== Study text ==
The TLK10x device automatically determines whether or not it needs to cross over between pairs, eliminating the requirement for an external crossover cable. If the TLK10x interoperates with a device that implements MDI/MDIX crossover, a random algorithm as described in IEEE 802.3 determines which device performs the crossover.

Auto-MDIX is enabled by default and can be configured via pin strap, control register CR1 (0x09h), bit 14 or via register PHYCR (0x19h), bit 15.

The crossover can be manually forced through bit 14 of the PHYCR (0x19h) register. Neither Auto-Negotiation nor Auto-MDIX is required to be enabled in forcing crossover of the MDI pairs.

Auto-MDIX can be used in the forced 100Base-TX mode. Because in modern networks all the nodes are 100Base-TX, having the Auto-MDIX working in the forced 100Base-TX mode resolves the link faster without the need for the long Auto-Negotiation period.

3.6 MII Isolate Mode

The TLK10x can be put into MII-Isolate mode by writing bit 10 of the BMCR register.

When in the MII-Isolate mode, the TLK10x ignores packet data present at the TXD[3:0], TX_EN inputs, and presents a high impedance on the TX_CLK, RX_CLK, RX_DV, RX_ER, RXD[3:0], COL, and CRS outputs. When in isolate mode, the TLK10x continues to respond to all management transactions.

When in isolate mode, the PMD output pair does not transmit packet data, but continues to source 100Base-TX scrambled idles or 10Base-T normal link pulses. The TLK10x can auto-negotiate or parallel detect on the receive signal at the PMD input pair. A valid link can be established for the receiver even when the TLK10x is in Isolate mode.

3.7 PHY Address

The 5 PHY address inputs pins are shared with the RXD[3:0] pins and COL pin as shown in Table 3-3.

== Source data ==
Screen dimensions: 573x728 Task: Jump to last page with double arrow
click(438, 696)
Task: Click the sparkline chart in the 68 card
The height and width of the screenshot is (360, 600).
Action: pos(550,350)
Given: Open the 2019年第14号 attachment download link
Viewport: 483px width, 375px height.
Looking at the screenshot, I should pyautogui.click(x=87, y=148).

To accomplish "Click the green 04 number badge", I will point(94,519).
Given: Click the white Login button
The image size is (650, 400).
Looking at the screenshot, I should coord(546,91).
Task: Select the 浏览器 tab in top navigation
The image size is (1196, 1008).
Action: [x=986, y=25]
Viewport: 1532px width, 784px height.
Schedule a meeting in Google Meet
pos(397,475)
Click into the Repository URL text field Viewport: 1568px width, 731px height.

== The problem ==
Answer these from the TLK10x text:
1. Which register bit manually forces the crossover?
2. Writing which bit of the BMCR register puts the device into MII-Isolate mode?
3. In isolate mode, what does the PMD output pair keep sourcing?

== Exercise solution ==
1. Bit 14 of the PHYCR (0x19h) register.
2. Bit 10.
3. 100Base-TX scrambled idles or 10Base-T normal link pulses.